Notable others? Lauren Healey, who co-incidentally had some role at A~N when the funding was agreed (but never paid) for said website courses. She has a sculptural installation involving one drawer from a chest, a pillow or two and an empty tin. Speaks of “loss, fragility, memory and loneliness” and “photographs of empty spaces printed onto letters whose authors have passed away.” Speaks to me of the non-payment of invoices, of course.

healey-1

Charles Napier’s photography based billboard montages: badly exposed, poorly printed with wonk and fringing, they might be ‘found’ photographs aka nicked off the interwebs, and who knows if the text was applied later, although in most cases it’s pretty easy to tell.

MFA

He references the 90s cult of conventional advertising subversion to me, but subtly, without the biting wit. And of course placed in a gallery it has far less impact than guerilla street art made under cover of darkness and at risk of arrest, but hey, kudos to him all the same, unless of course one of the photos he nicked is mine. This one above could be Seaham beach. The one below is not one of Charles’, of course. That stuff’s all been done before, right?

urban75

My disparate companions’ top favourite by many earth miles this year is Tom Schofield’s News Globe. He’s using open source software, RSS and news stories from selected UK newspapers’ websites to track the frequency of key words and show them on a projection of a revolving world map. Very pretty, and with a useful message about bias, provincialism and the ethics of reporting. I like this iPhone photo, too.

schofield-1

Other works that connected in some way: Annie O’Donnell’s Based on Actual Events works with urban collapse and regeneration; Laura Cresser’s take on architecture and documentation, with her wee model of Alfred Stieglitz; Narbi Price’s primitive lithographs. That’s rather a lot to like, so go and see it, don’t stay at home this year, don’t go to Baltic instead.

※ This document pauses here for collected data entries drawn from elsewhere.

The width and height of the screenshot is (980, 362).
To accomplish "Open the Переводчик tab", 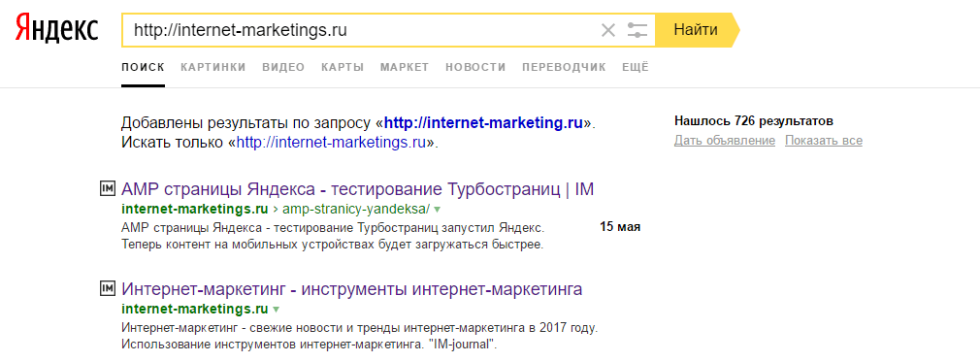I will tap(565, 68).
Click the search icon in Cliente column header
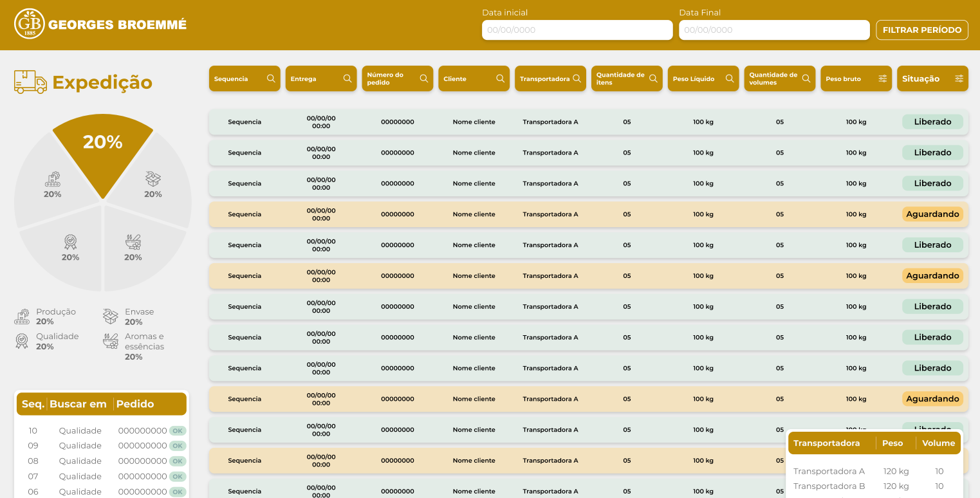The height and width of the screenshot is (498, 980). (x=500, y=78)
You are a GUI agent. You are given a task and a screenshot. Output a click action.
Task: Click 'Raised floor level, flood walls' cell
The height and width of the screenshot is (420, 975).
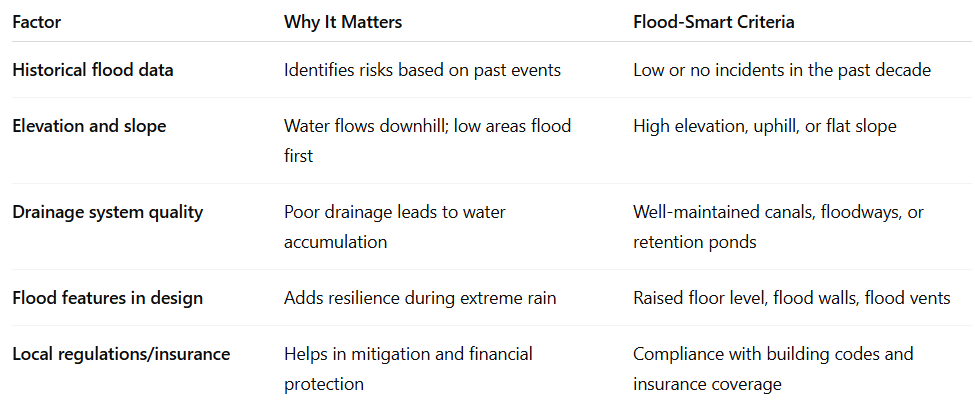click(792, 298)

To prompt a discussion on one of the north’s popular artist mailing lists, the listowner asked “Send out a picture of your mum. Write a poem.” Someone else asked what we’d seen that made us laugh or cry or rage. So I posted these:

MIMAcrocks

Clare Twomey’s huge pile of old crocks. What does it say? I wrote:

Look At Me – I am a HUGE Pile of Broken Crockery!

I Am A Potential Avalanche Of Spiky Shards – Beware My Inner Power!
In capitals, like that. Shouty, but not as loud as THIS.

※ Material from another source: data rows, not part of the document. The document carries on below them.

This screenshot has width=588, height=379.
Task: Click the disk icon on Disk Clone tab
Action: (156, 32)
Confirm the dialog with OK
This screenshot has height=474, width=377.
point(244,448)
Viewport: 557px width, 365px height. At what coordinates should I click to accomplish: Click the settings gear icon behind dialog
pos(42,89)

Made me laugh at its preposterous arrogance. For goodness sake, you are just crocks! The familiarity and easy domesticity of our own smashed cup (I broke one the other day) and bulk of a (mini) Matterhorn is funny.

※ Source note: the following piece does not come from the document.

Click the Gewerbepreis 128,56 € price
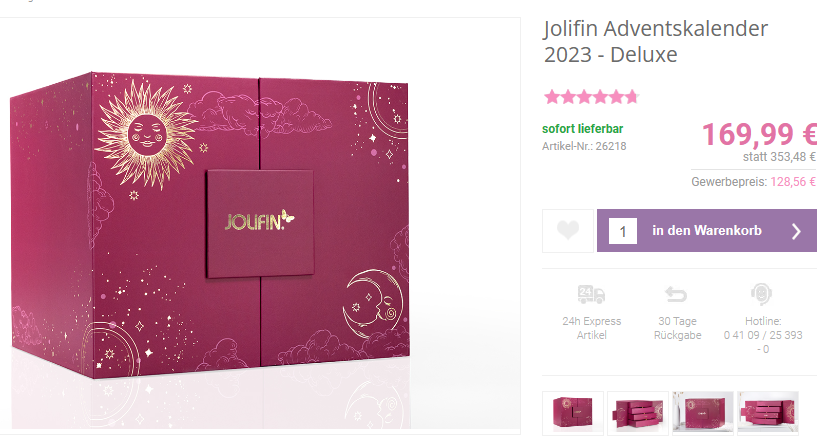 point(754,182)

It may have been some statement about the collapse of the Stoke-on-Trent pottery industries, but I could find no reference to that in the artist’s statements, except that she does get sponsorship from Wedgewood.

What made it art? Why, it was in a Gallery, of course! I think we could easily go and collect any amount of illegally dumped fly-tip piles that would have just as, or more interesting content, but unless we were funded, or have a history of producing proper art, it wouldn’t qualify, would it?

And I posted this iPhone picture of my mother on Saltburn pier…

conniepier

…and her poem:

Bring out your brightest brollies,
struggle through wind and rain.
The people of the north
know it’s summer time again.

She is tiny, and yes she’s a poet. (We must get on with making that book.)

Craig Wilson wrote that the poem and photo combo was better than anything he’d seen at MIMA, but I’m not sure that says much about either Connie’s poem, my aptitude with the cameraphone, or about MIMA, but still.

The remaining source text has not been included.